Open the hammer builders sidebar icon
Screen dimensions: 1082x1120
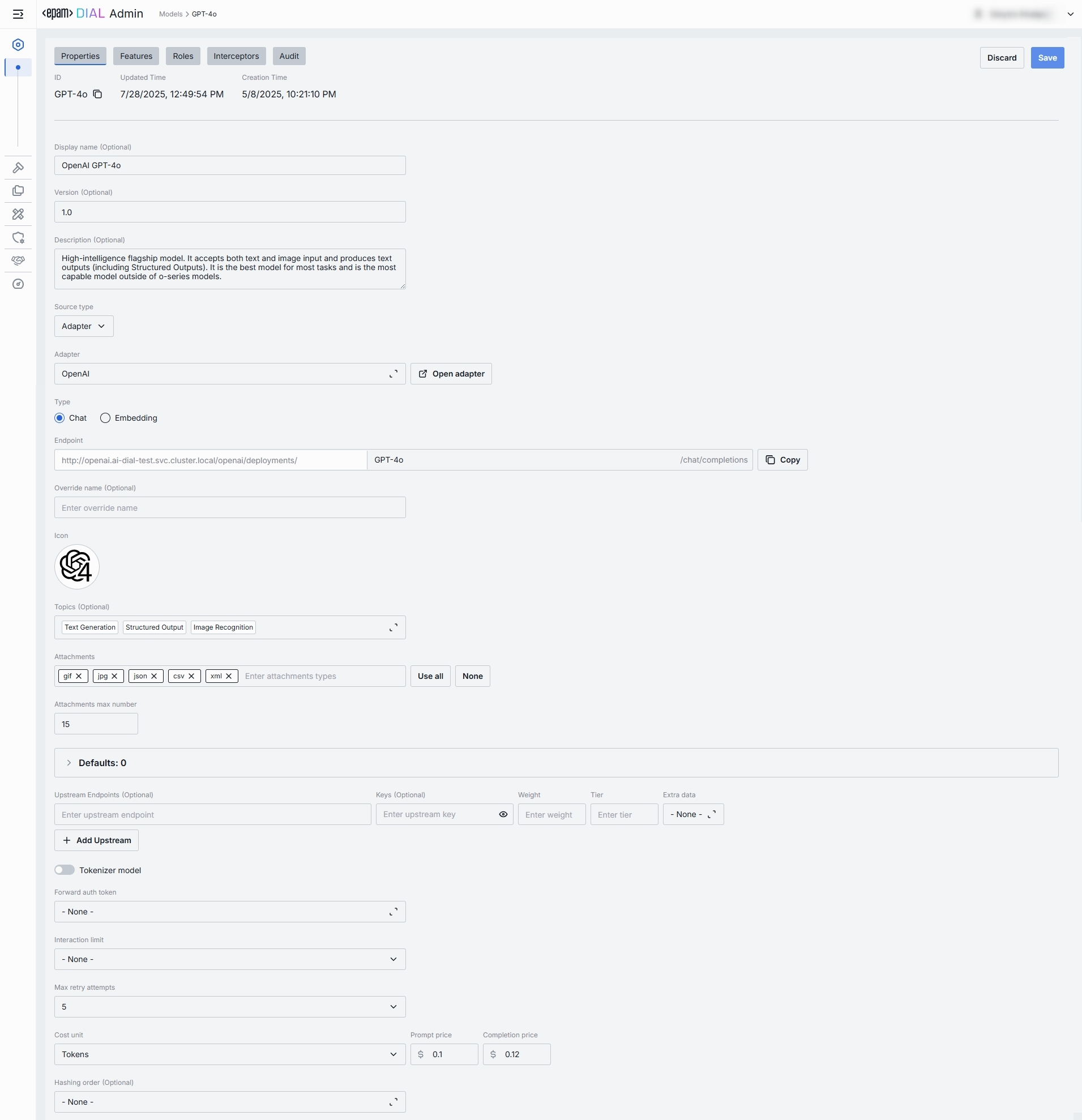click(x=18, y=168)
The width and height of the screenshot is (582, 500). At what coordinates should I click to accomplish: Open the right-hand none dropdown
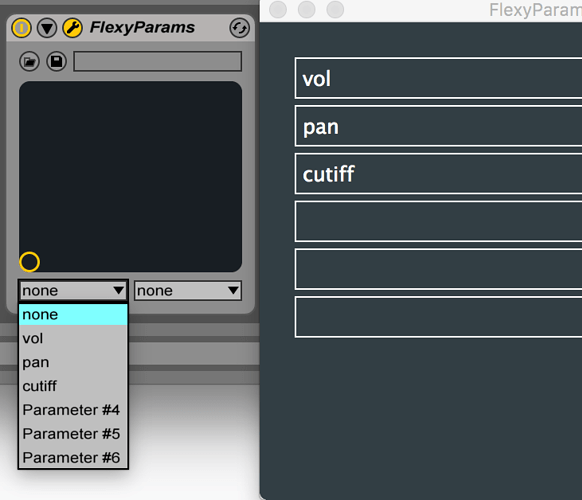pos(188,291)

**About this task**
Each line of the data above must be repeated exactly, images excluded.

**Exercise answer**
Open the hammer builders sidebar icon
Screen dimensions: 1082x1120
click(x=18, y=168)
The width and height of the screenshot is (582, 500). At what coordinates should I click to accomplish: Open the right-hand none dropdown
pos(188,291)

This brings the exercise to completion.